Betrachtet man die leitenden Themen, an denen entlang populäre Sachbücher, Dokumentarfilme und Zeitschriften von den zwei längsten Flüssen Afrikas erzählen, so sticht ein greller Kontrast ins Auge. Mit dem Nil verbindet sich gewöhnlich das Bild einer sagenumwobenen "Lebensader", die die Kultivierung gewaltiger Wüsten und die Entstehung komplexer Gesellschaften im Alten Ägypten und Nubien ermöglicht hat.
In der Geschichtsforschung ziehen Großflüsse als "fließende Räume" vermehrt das Interesse von Historikerinnen und Historikern auf sich, die den Bedeutungen solcher Gewässer für die Konstituierung von Regionen nachspüren.
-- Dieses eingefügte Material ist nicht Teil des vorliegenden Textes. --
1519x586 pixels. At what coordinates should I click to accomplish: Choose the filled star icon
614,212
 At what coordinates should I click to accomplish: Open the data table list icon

Anregungen dafür finden sich in der poetischen Literatur, etwa beim kongolesisch-österreichischen Schriftsteller Fiston Mwanza Mujila. Mäandernd und aufwühlend wie der Kongo selbst windet sich sein Langgedicht "Der Fluss im Bauch" durch persönliche und politische, gesellschaftliche und geschichtliche Angelegenheiten.
Das Wasser und der Wald
Eine Flussbiografie, die diese Bezeichnung ernst nähme, müsste mit der Geburt des Gewässers beginnen. Zurück bis ins Pleistozän soll es hier aber nicht gehen, zumal auch eine solche Biografie nicht vom Kongo allein erzählen würde, sondern von den Beziehungen zwischen ihm und den Menschen, die an und mit ihm lebten. Wann begannen diese Beziehungen? Genau lässt sich das nicht datieren, weil Knochen, Kanus und andere archäologische Überreste in den immergrünen Tropenwäldern, die das gewaltige Einzugsgebiet des Flusses überwiegend bedecken, nicht überdauern. Funde von Steinwerkzeugen und Keramik bezeugen eine menschliche Präsenz ab dem 4. Jahrtausend v. Chr. Wahrscheinlich migrierten die frühen Bewohnerinnen und Bewohner nach und nach von den östlichen Randgebieten des Waldlands ins Kongobecken, so legen es historisch-linguistische Untersuchungen nahe. Über weitere Einwanderer und Einwanderinnen erreichten spätestens ab dem 4. Jahrhundert v. Chr. Bantu-Sprachen und Techniken der Eisenverarbeitung das Gebiet. An den Kongo gelangten sie vom Norden her, womöglich in Kanus über den Nebenfluss Sangha.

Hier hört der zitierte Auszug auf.